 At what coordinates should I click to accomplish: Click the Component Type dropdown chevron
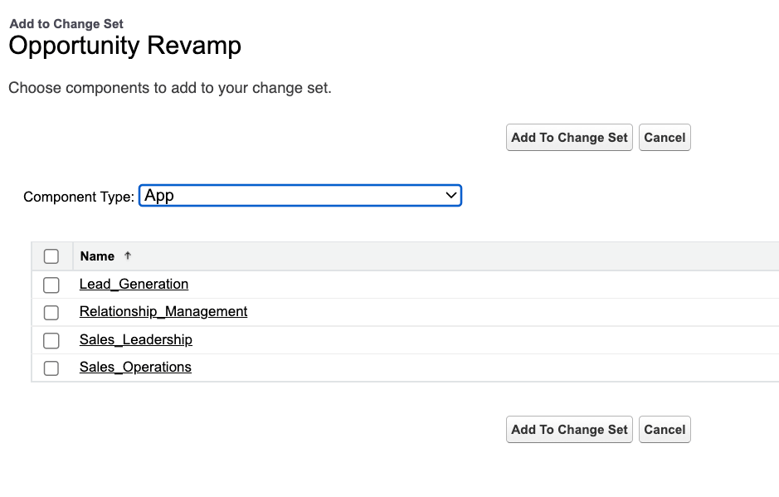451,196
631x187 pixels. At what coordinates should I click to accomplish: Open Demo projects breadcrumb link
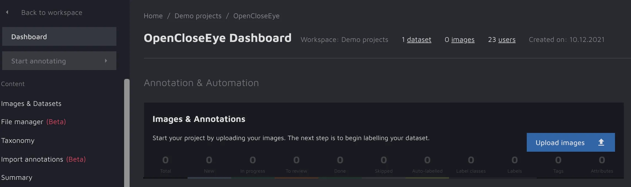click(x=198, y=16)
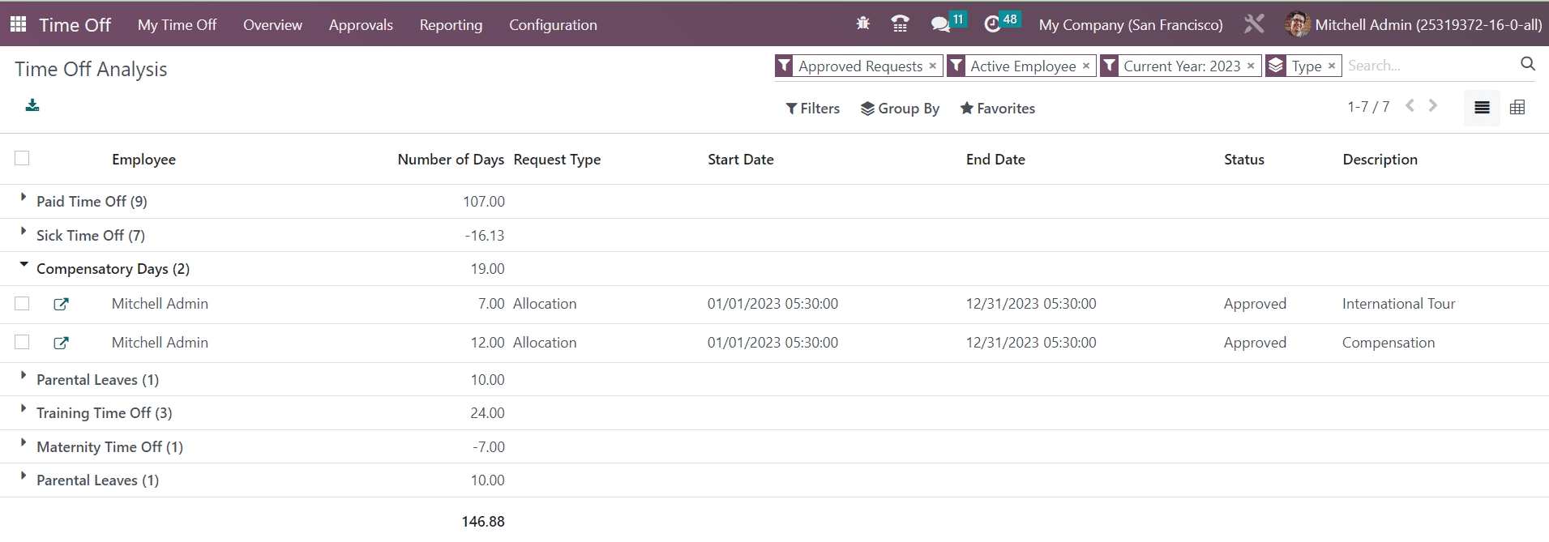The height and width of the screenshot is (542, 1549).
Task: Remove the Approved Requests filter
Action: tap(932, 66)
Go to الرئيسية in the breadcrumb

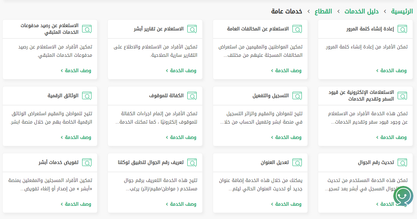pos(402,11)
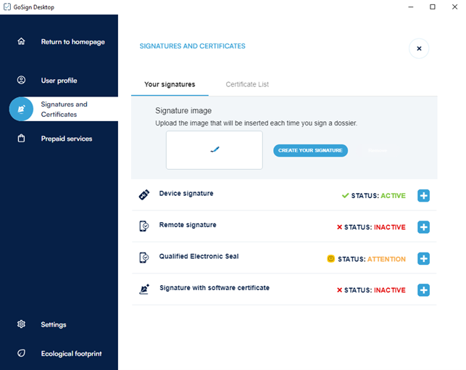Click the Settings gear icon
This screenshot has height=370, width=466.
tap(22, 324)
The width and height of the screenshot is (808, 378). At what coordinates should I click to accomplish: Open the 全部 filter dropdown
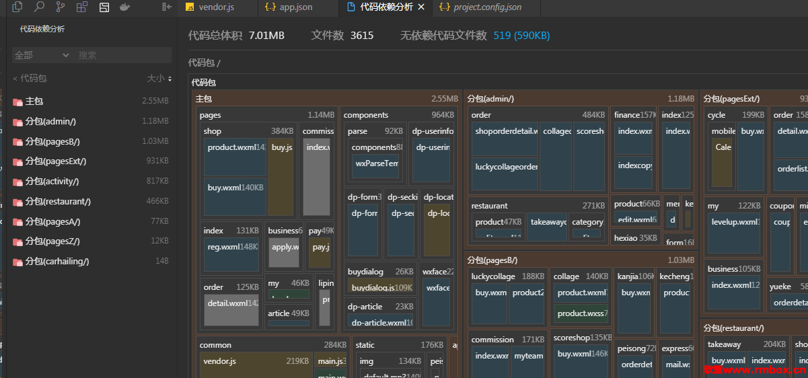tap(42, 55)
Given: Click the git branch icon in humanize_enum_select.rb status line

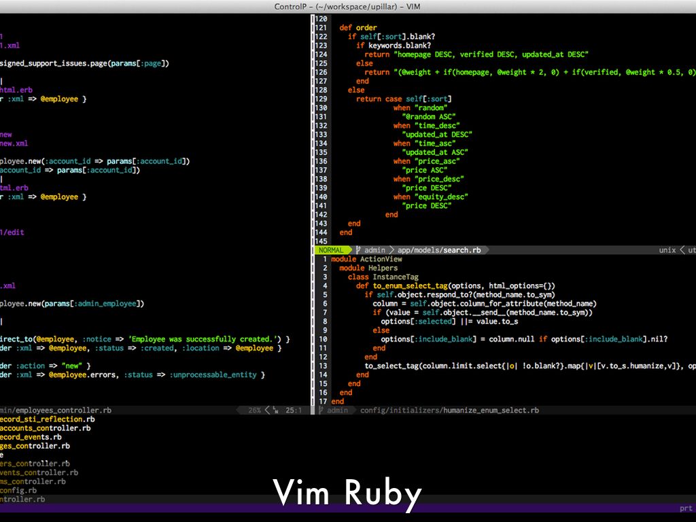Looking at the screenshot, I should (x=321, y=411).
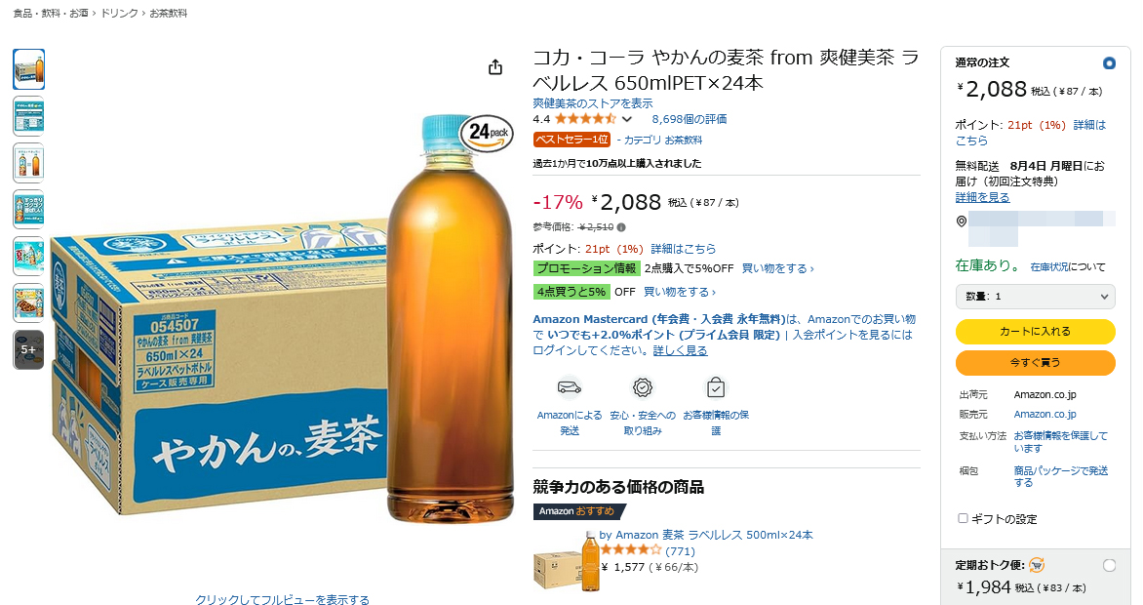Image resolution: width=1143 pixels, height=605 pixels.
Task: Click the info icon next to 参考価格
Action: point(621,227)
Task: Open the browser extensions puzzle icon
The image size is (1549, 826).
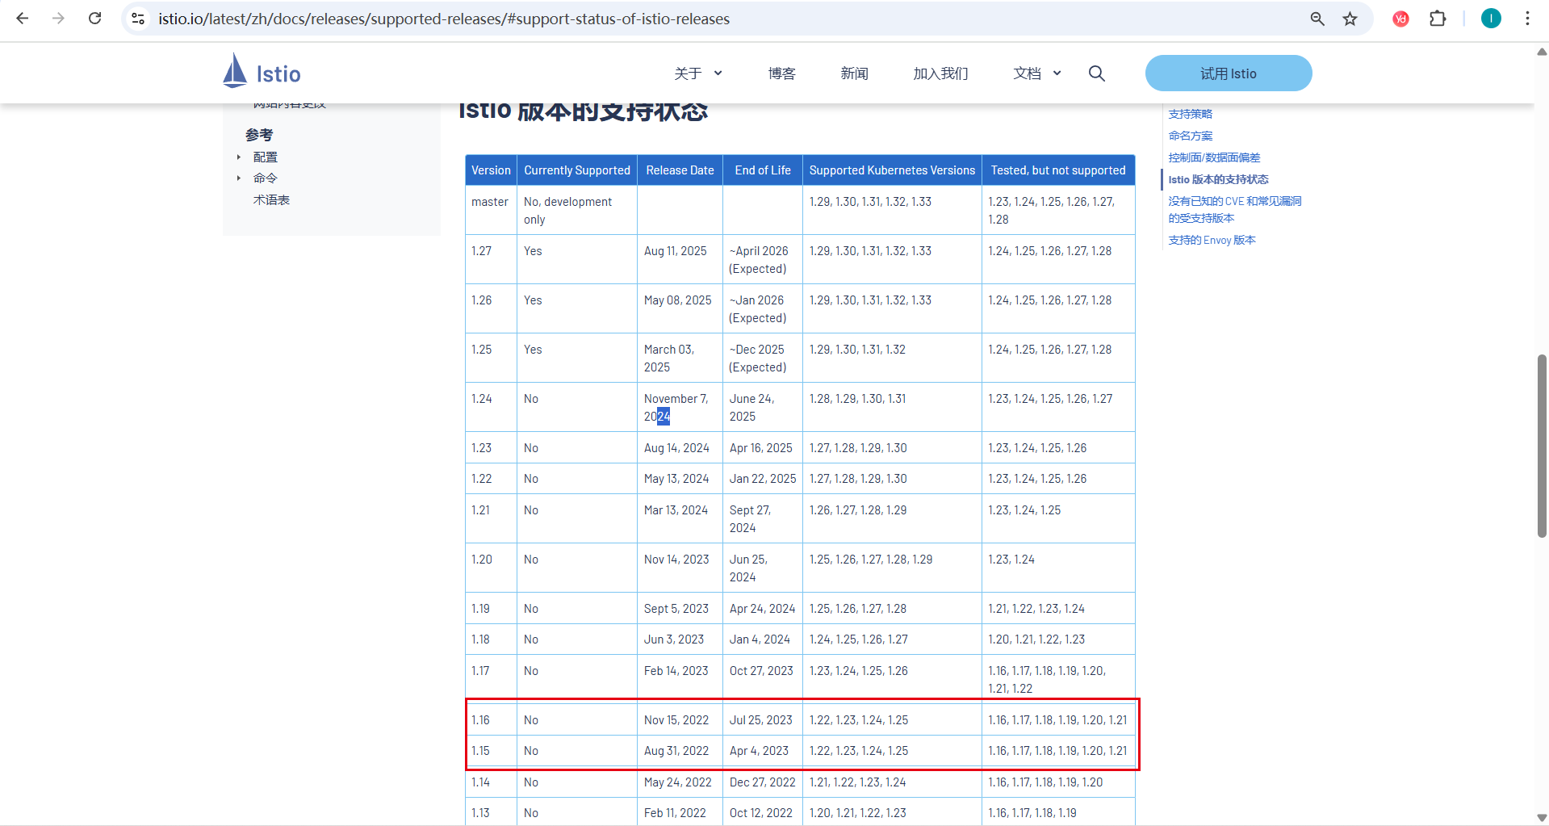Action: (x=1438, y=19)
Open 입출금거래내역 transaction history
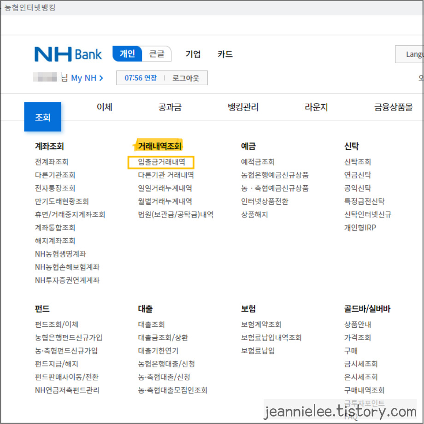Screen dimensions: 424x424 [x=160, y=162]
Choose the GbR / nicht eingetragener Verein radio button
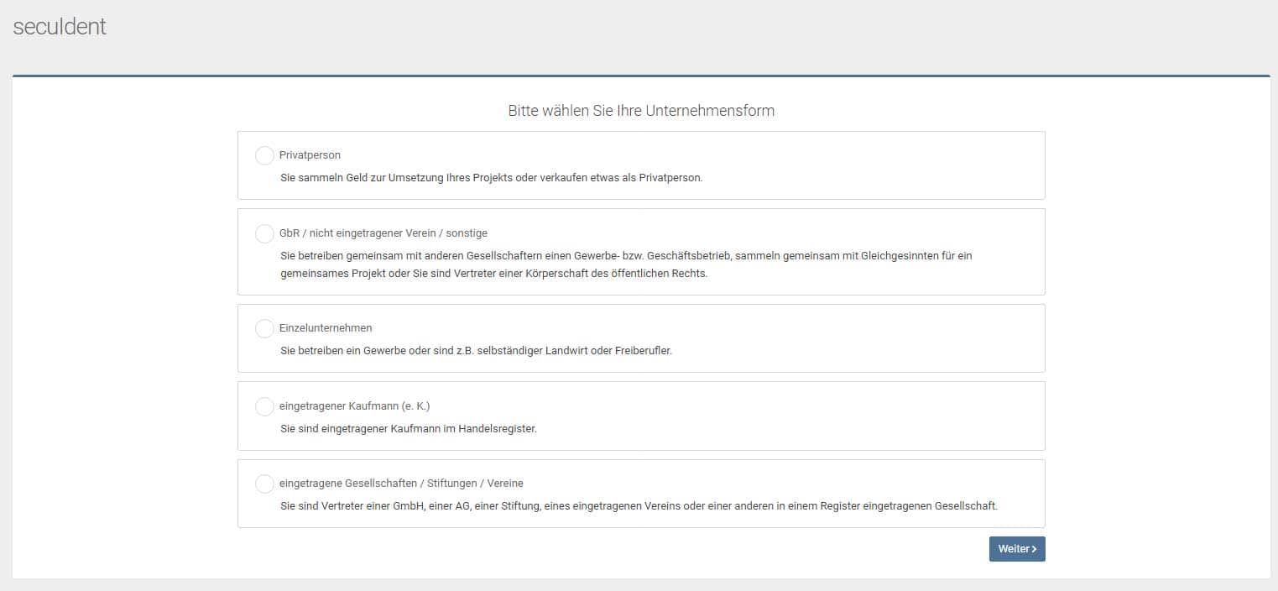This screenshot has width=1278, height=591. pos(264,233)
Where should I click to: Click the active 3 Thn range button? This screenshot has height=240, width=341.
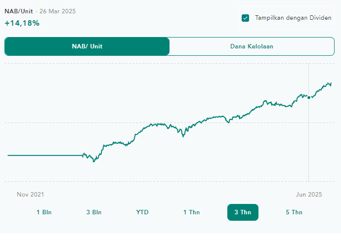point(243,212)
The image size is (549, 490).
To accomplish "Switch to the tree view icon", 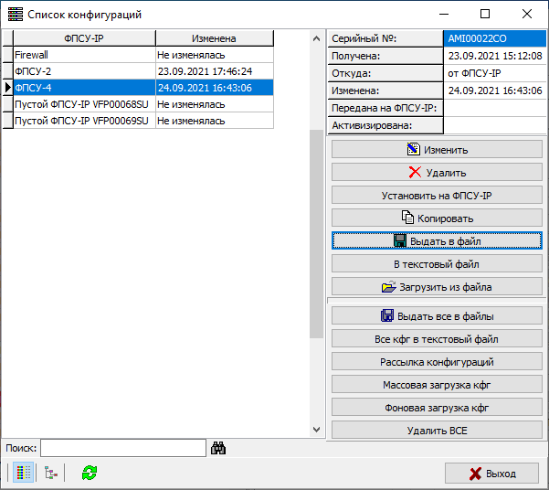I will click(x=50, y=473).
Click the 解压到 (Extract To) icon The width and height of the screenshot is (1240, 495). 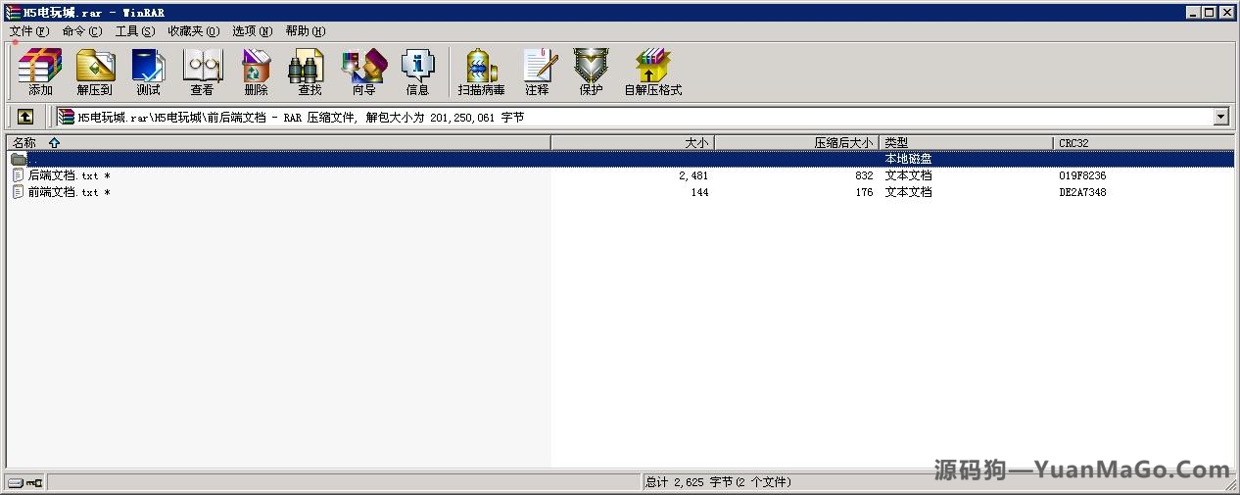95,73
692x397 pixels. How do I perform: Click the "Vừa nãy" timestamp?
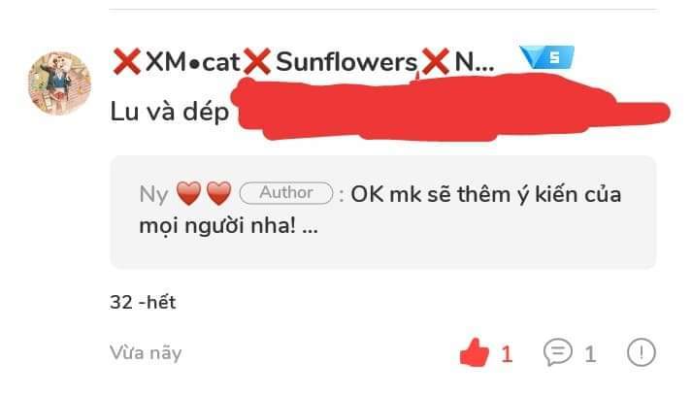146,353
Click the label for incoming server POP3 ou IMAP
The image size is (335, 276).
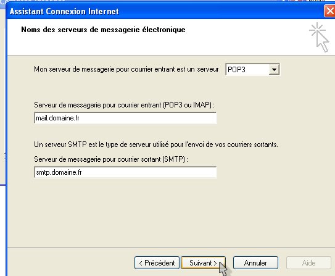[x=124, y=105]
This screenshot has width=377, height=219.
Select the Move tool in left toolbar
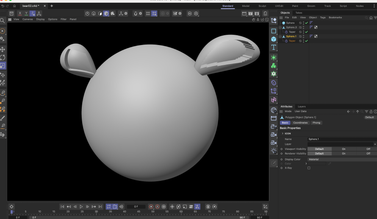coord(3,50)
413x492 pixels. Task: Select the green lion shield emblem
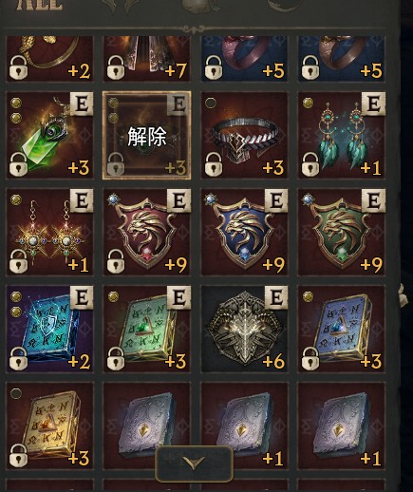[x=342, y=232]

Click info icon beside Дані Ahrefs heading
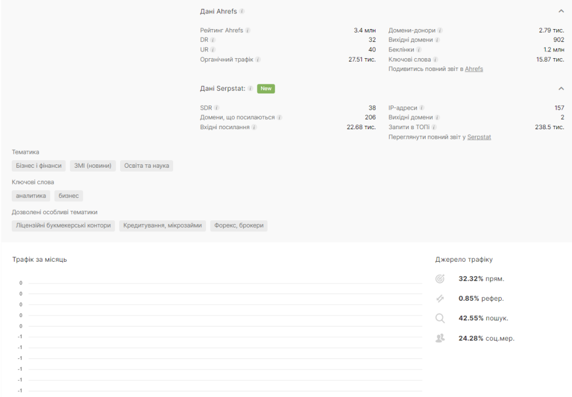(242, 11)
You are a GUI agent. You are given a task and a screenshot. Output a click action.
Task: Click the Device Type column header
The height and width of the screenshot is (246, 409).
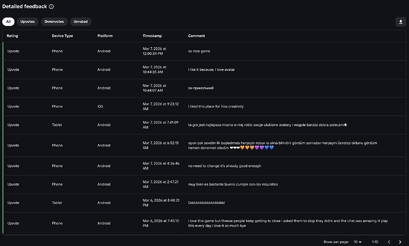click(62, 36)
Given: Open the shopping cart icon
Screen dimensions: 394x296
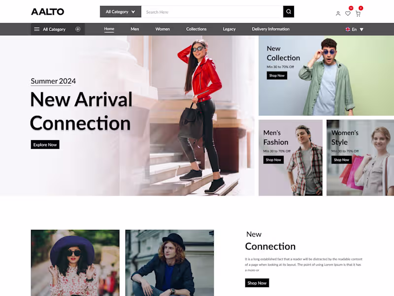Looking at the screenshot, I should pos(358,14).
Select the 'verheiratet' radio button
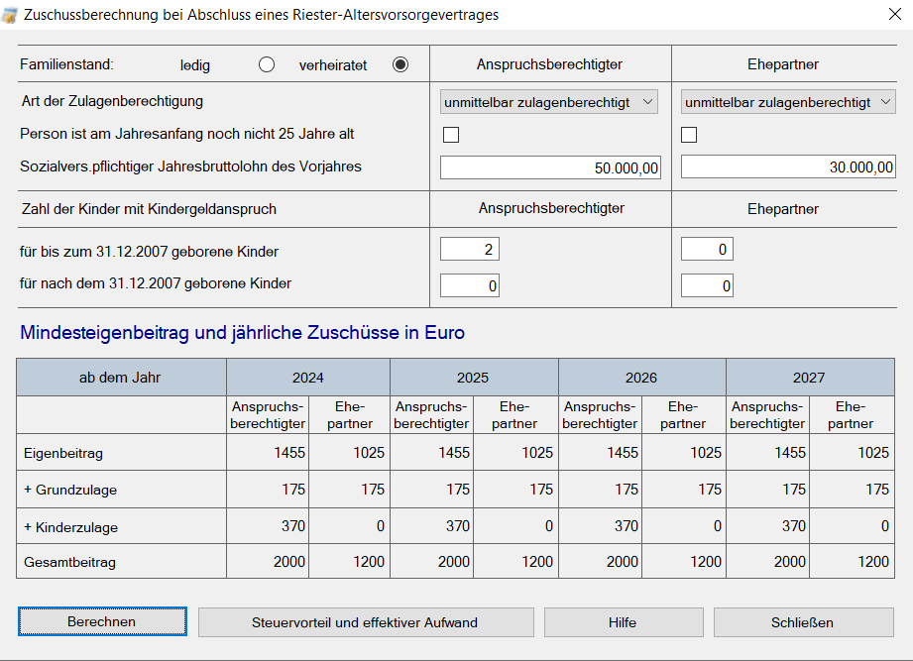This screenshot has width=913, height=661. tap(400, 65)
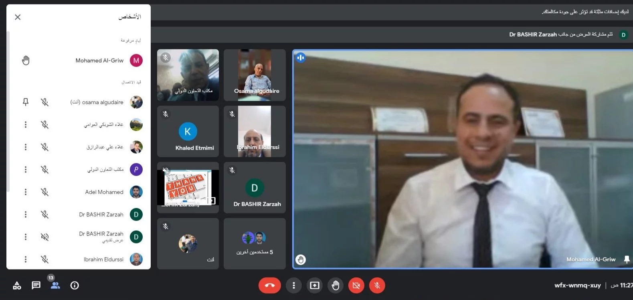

Work instruction: Reproduce precisely the lines of the listing above, from the line containing "The image size is (335, 276)." to the last line, both ends included. Pictures are to be omitted.

Answer to the problem:
The image size is (335, 276).
[x=124, y=105]
This screenshot has width=377, height=219.
Select the Move tool in left toolbar
coord(3,50)
413x492 pixels. Task: Select the green lion shield emblem
[x=342, y=232]

Click info icon beside Дані Ahrefs heading
(242, 11)
You are a GUI agent. You are given a task and a screenshot. Output a click action.
Task: Click the Device Type column header
The height and width of the screenshot is (246, 409).
click(62, 36)
Given: Open the shopping cart icon
Screen dimensions: 394x296
Looking at the screenshot, I should pos(358,14).
Select the 'verheiratet' radio button
This screenshot has width=913, height=661. tap(400, 65)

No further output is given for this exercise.